My treatment plans are based on the patient’s answers to a series of questions. If you have worked with me as a patient, you know I am full of questions. In medicine, this is known as taking a patient’s history.

Questions like: Do you have pain, and please describe it? Also, describe weakness. When and how did the problem start? And what have you done to solve the problem that has and has not worked? “Are you broken or just out of gas?”

In the last two years, we have noticed an emerging trend at our office. We are getting more calls from people who “do not want to become patients;” they “just want to come for treatment.”

I understand that people do not want to go to another doctor who will disappoint them. I also understand that people want to be treated by someone they trust. Unfortunately, people cruise the internet, forming medical opinions based on what they are being told by websites selling products they may not need and selling services they may not need. As we all know, not everything you read on the internet is true.

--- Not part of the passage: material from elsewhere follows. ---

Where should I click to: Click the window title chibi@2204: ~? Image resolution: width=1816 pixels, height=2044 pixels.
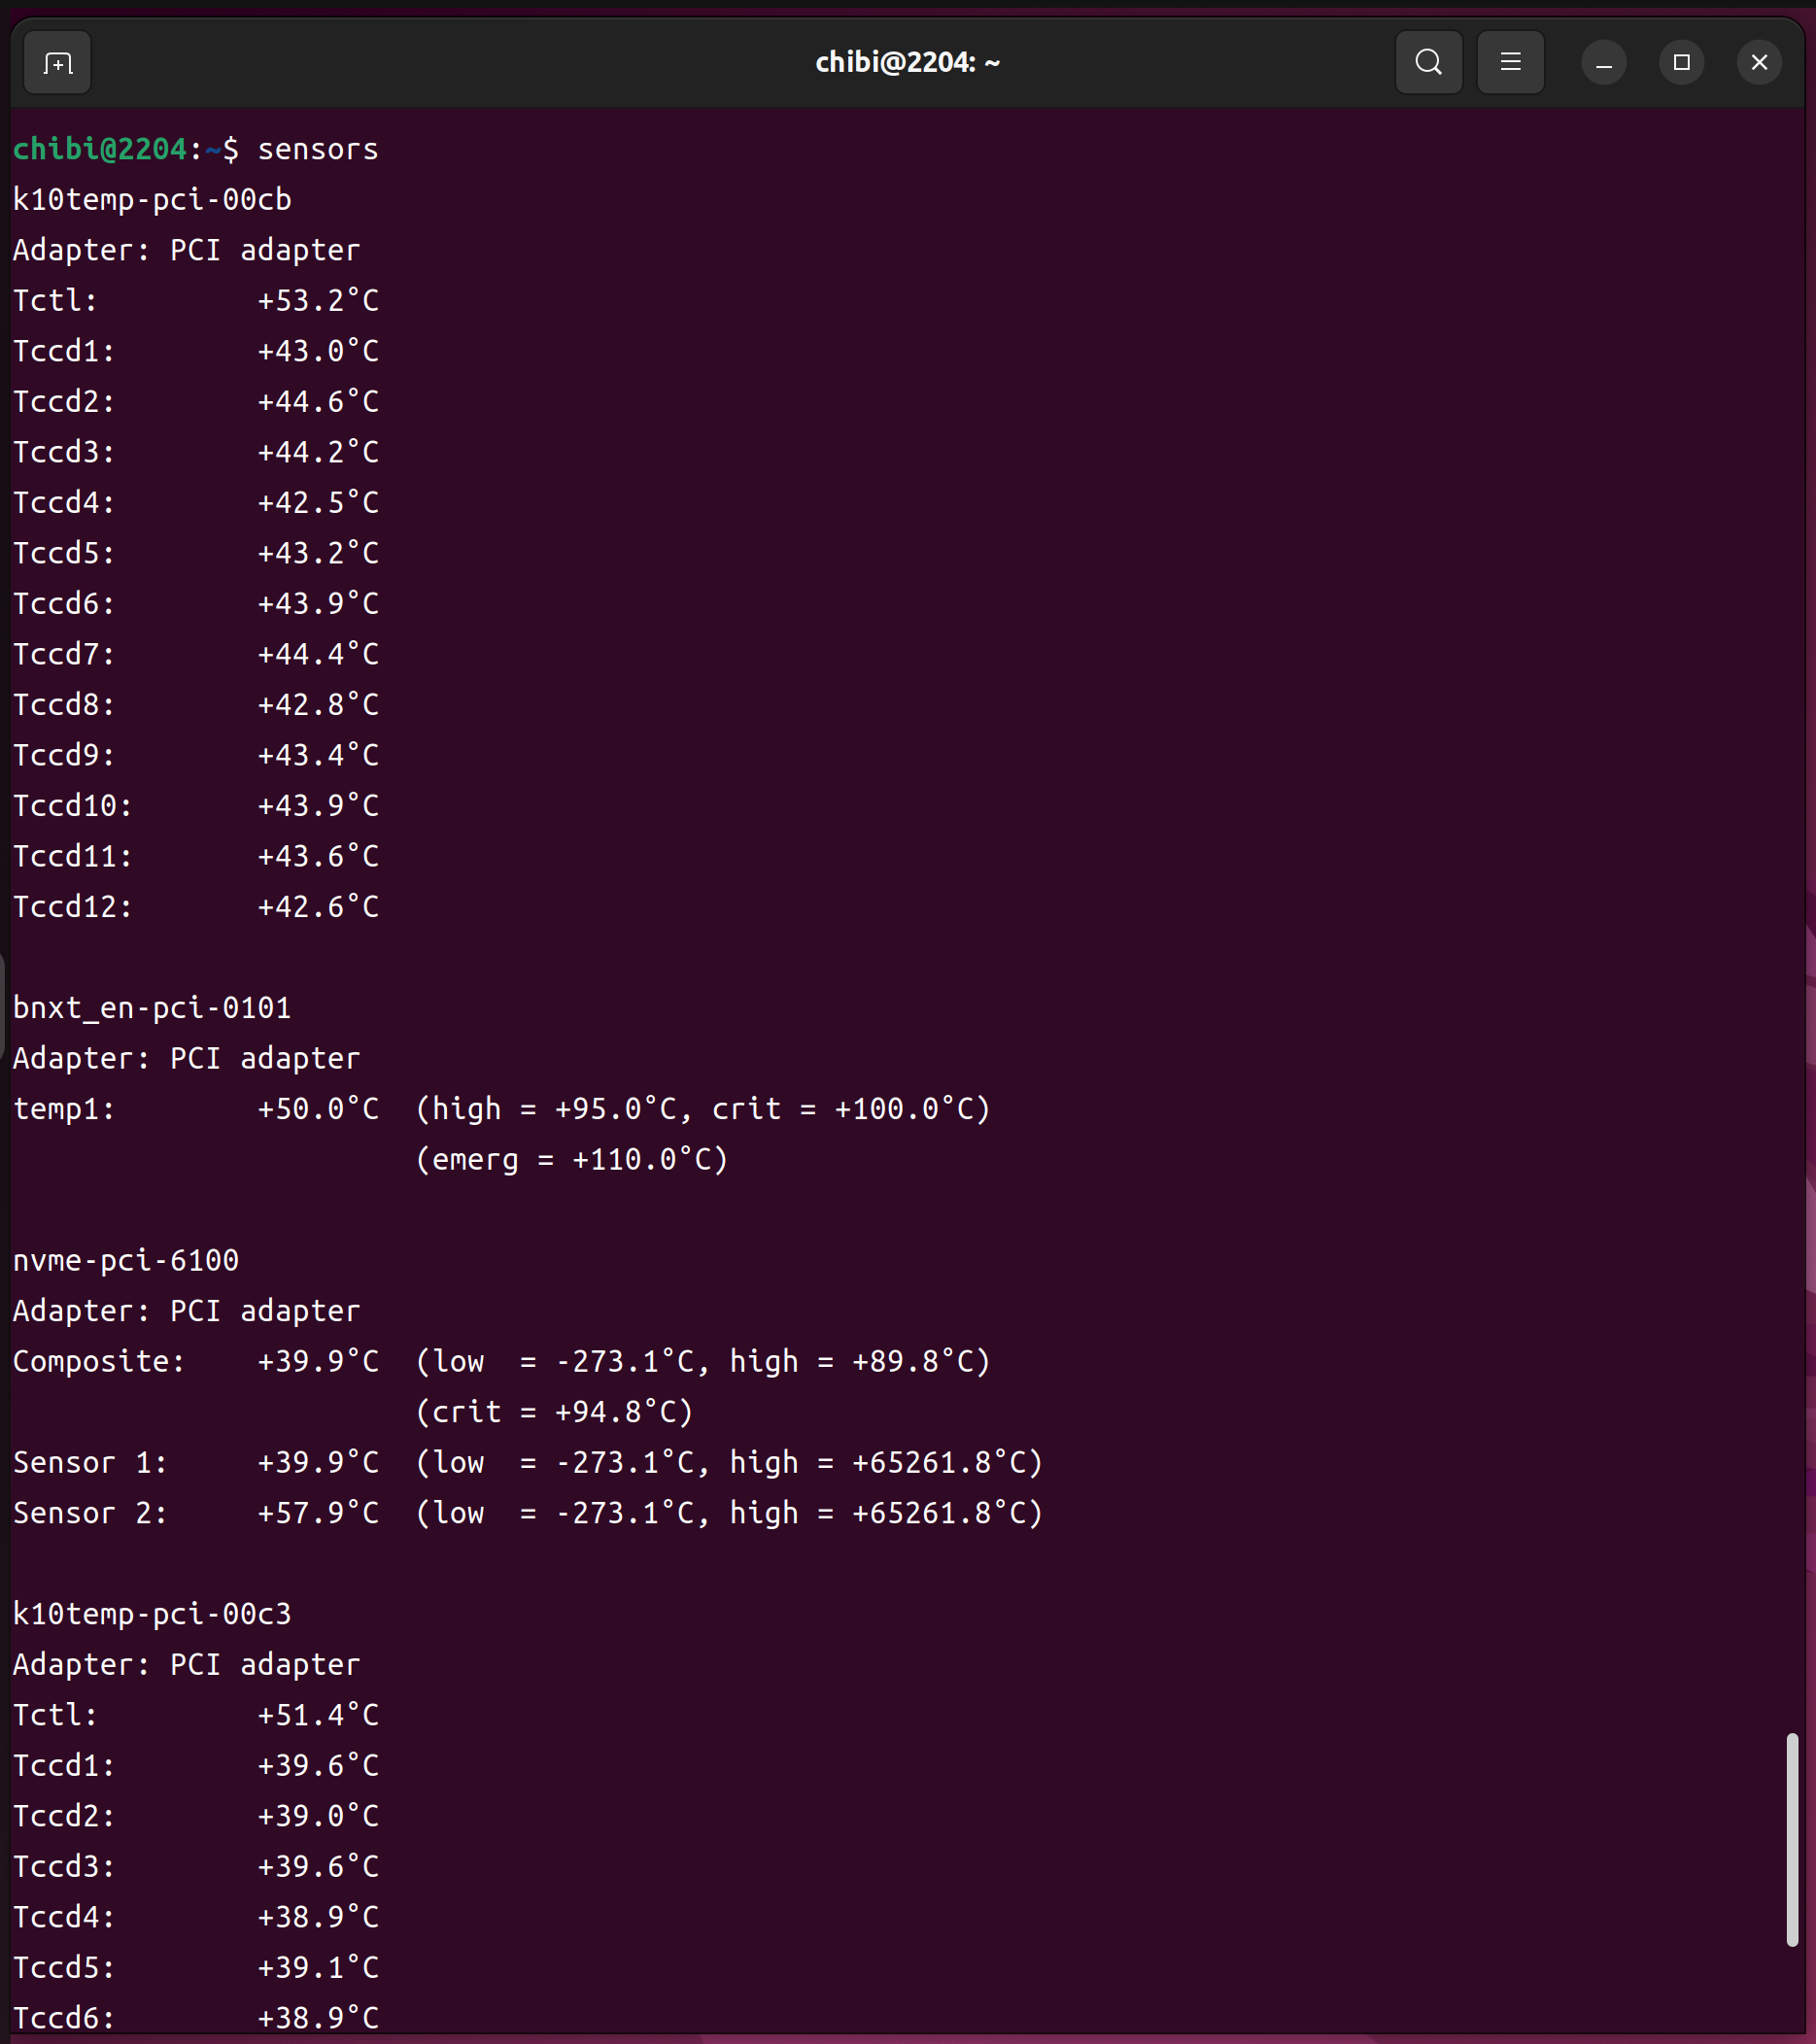pyautogui.click(x=907, y=63)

I do not understand how to treat a person for joint pain unless they are a patient, have had an assessment, and have discussed a treatment plan.

I spoke to one prospective patient suffering from shoulder pain who “just wanted a treatment.” They declined a first visit and an assessment, saying their massage therapist had referred them. I then asked them what specific treatment they needed, to which they replied, “You decide; you are the doctor.” As a licensed doctor, I have legal and moral obligations to do my own patient assessments before treating a person – that is what a first visit is for! 

My general process for formulating a treatment plan for joint pain is as follows:

  1. Personal health history, family health history.
  2. Review diagnostic imaging when available.
  3. Review or order and review medical laboratory tests.
  4. Physical exam.
  5. Diagnostic ultrasound exam.
  6. Bio-resonance evaluation.
  7. Nutritional, herbal, and homeopathic treatment recommendations.
  8. Schedule and perform regenerative injection treatments.
  9. Treatment follow-up evaluations and treatment plan changes where necessary.

I recently added step 6. It is giving me insights into how to best solve joint pain, in addition to the usual nutritional and injection treatments.

Success in solving joint pain requires a plan and good communication between the patient and the doctor. No one healthcare procedure will be a complete solution. Working through your assessment and treatment options with your doctor is the only way to develop a complete solution to your joint pain.